• **WORK INSTRUCTION**: Exactly as they appear, copy the lines from the one holding "Click the Reset refresh icon" through the end of the records, leaving pictures out.

[Stored data]
********************

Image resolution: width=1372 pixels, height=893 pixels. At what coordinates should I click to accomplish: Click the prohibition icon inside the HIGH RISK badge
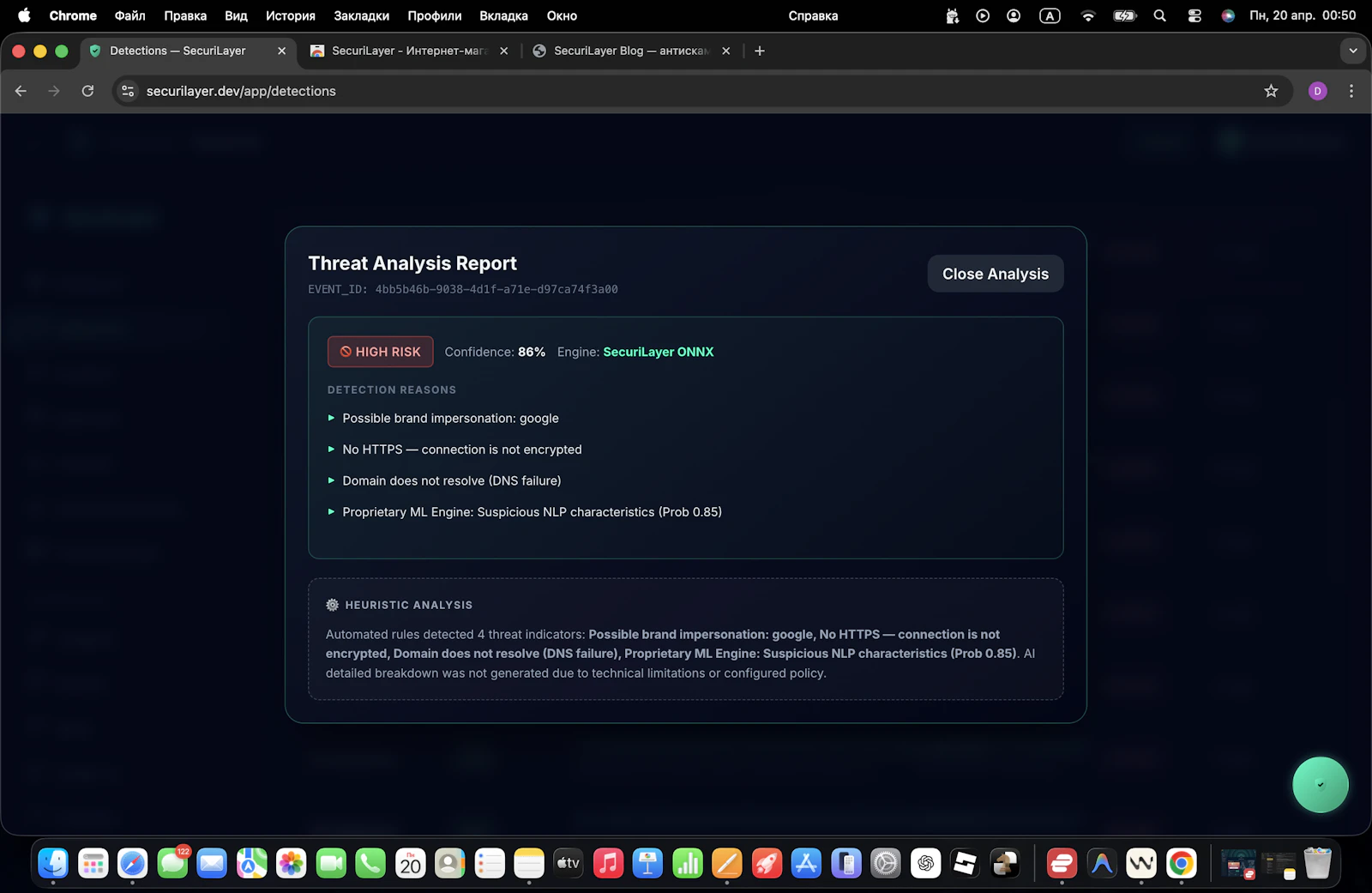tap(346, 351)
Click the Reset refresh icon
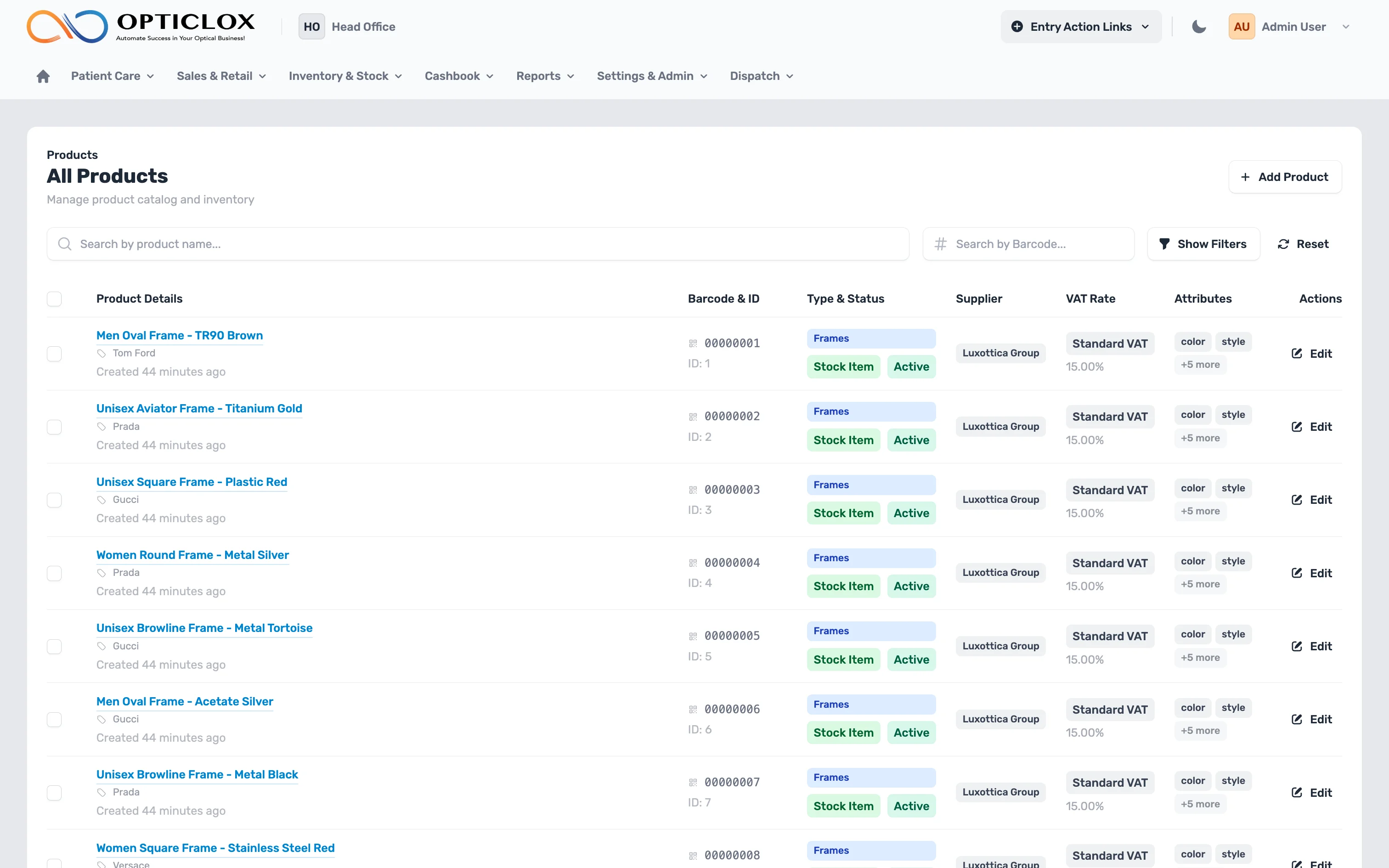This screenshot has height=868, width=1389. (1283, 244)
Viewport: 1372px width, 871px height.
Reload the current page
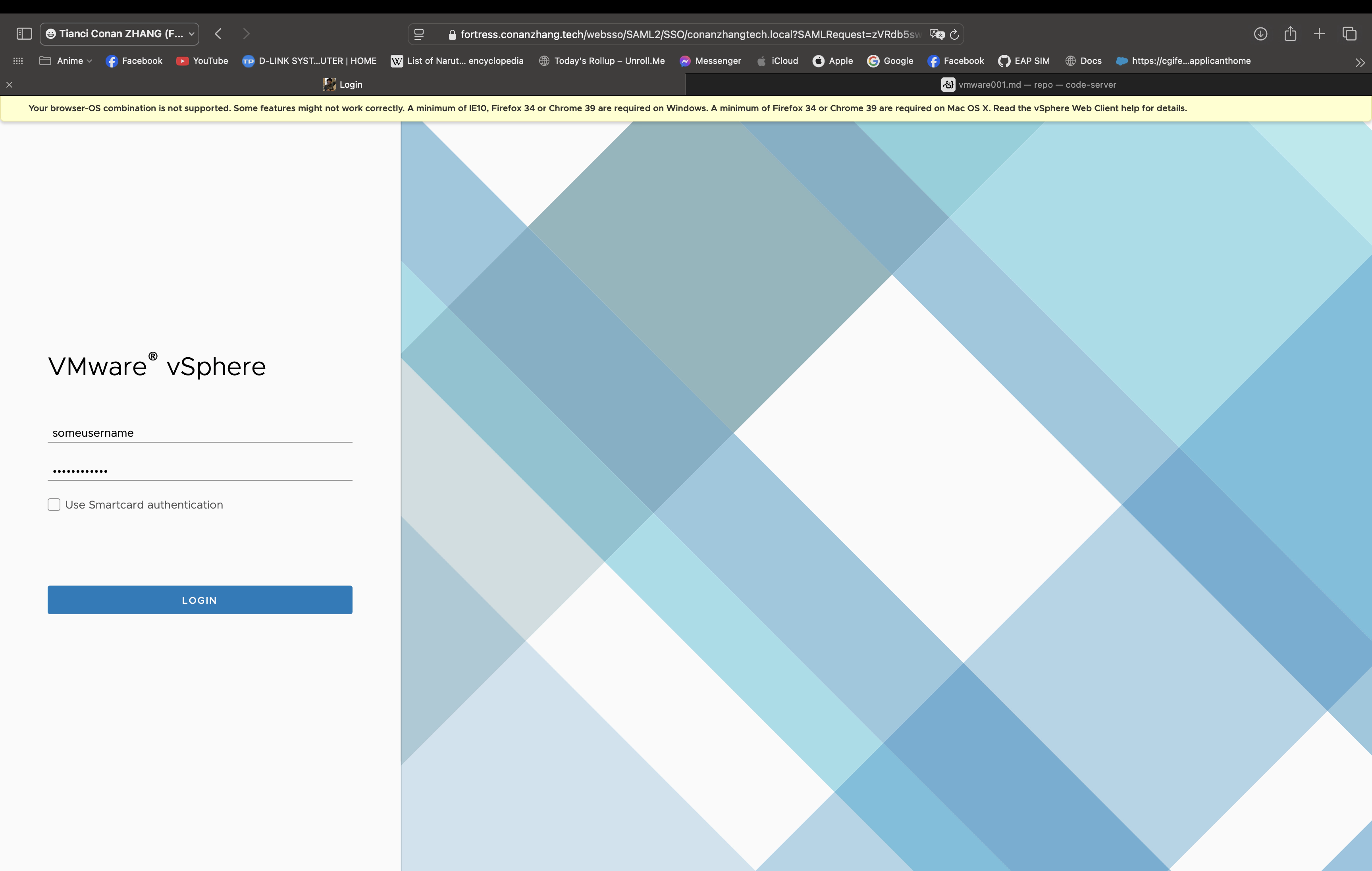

********************

• **EXERCISE RESULT**:
Click the Reset refresh icon
This screenshot has height=868, width=1389. (1283, 244)
Viewport: 1372px width, 871px height.
Reload the current page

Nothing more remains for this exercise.